July 29, 2025, 10:58 a.m.

Ukrainian court convicts Crimean judge-collaborator

(gdb.rferl.org)

12 years in prison. This is the sentence passed by Ukrainian judges to their colleague in the occupied Crimea.

This was reported by the Prosecutor's Office of the Autonomous Republic of Crimea and Sevastopol on its website.

The person who was prosecuted, after the annexation of Crimea, took the position of a judge of the Bakhchisaray District Court. It is also known that the traitor took up the cases of Crimean Tatars and passed sentences against them.

We are talking about the events of May 3, 2014, when the Russian administration banned the head of the Mejlis of the Crimean Tatar people Mustafa Dzhemilev from entering Crimea.

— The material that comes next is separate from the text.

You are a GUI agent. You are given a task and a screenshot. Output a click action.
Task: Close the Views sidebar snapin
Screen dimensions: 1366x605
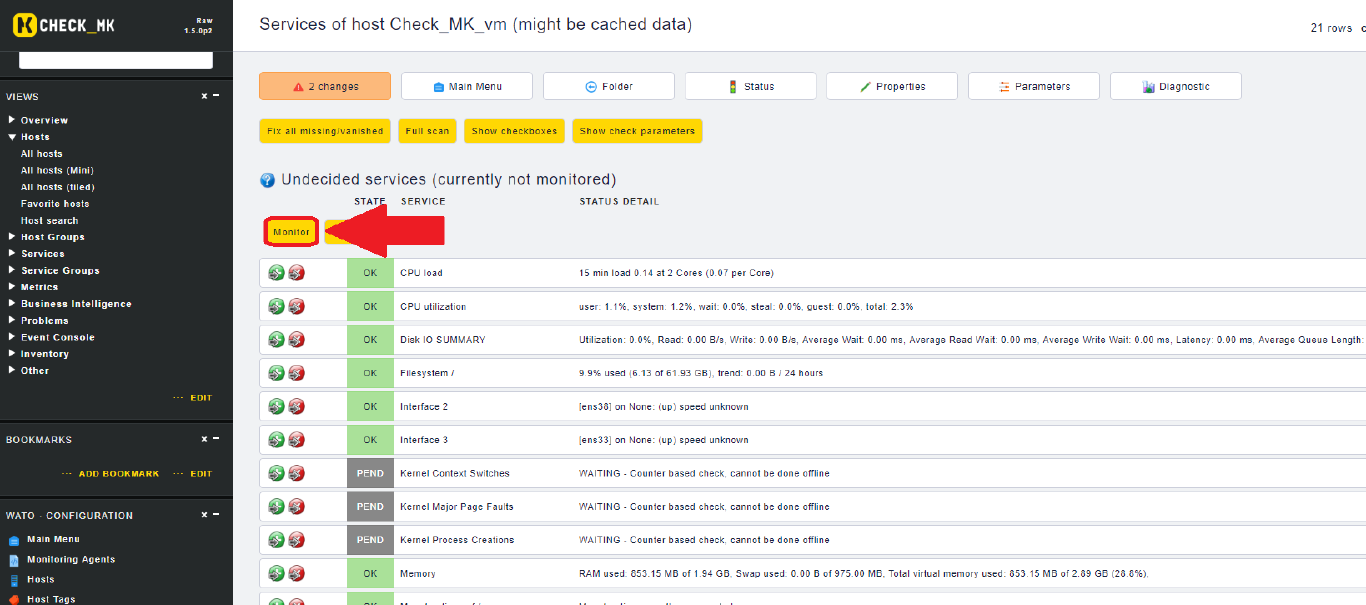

In response, Crimeans took to peaceful protests and partially blocked the roads on the Simferopol-Sevastopol, Kherson-Dzhankoy-Feodosia-Kerch, and other highways.

As of now, Ukrainian courts have already handed down about 200 verdicts in this category of criminal cases, and another 580 cases are being heard.

Thus, 150 former judges from Crimea, accused of treason, have been sentenced in absentia.

In the Kherson region, a Russian FSB officer tortured a civilian who was illegally detained in the basement of a college in Henichesk. He was notified of suspicion of violating the laws and customs of war, including ill-treatment, torture and death threats.

The Armenian citizen is suspected of assisting the Russian occupiers - he works in the occupation administration of Kakhovka and helps to nationalize property. The SBU served him a notice of suspicion in absence of aiding the enemy and he faces up to 12 years in prison with confiscation.

The aggressor country Russia has been using torture as a tool to suppress resistance in the occupied territories of Crimea since 2014. The victims are both political prisoners and pro-Ukrainian residents - they are kidnapped, tortured, and held in basements and colonies without medical care.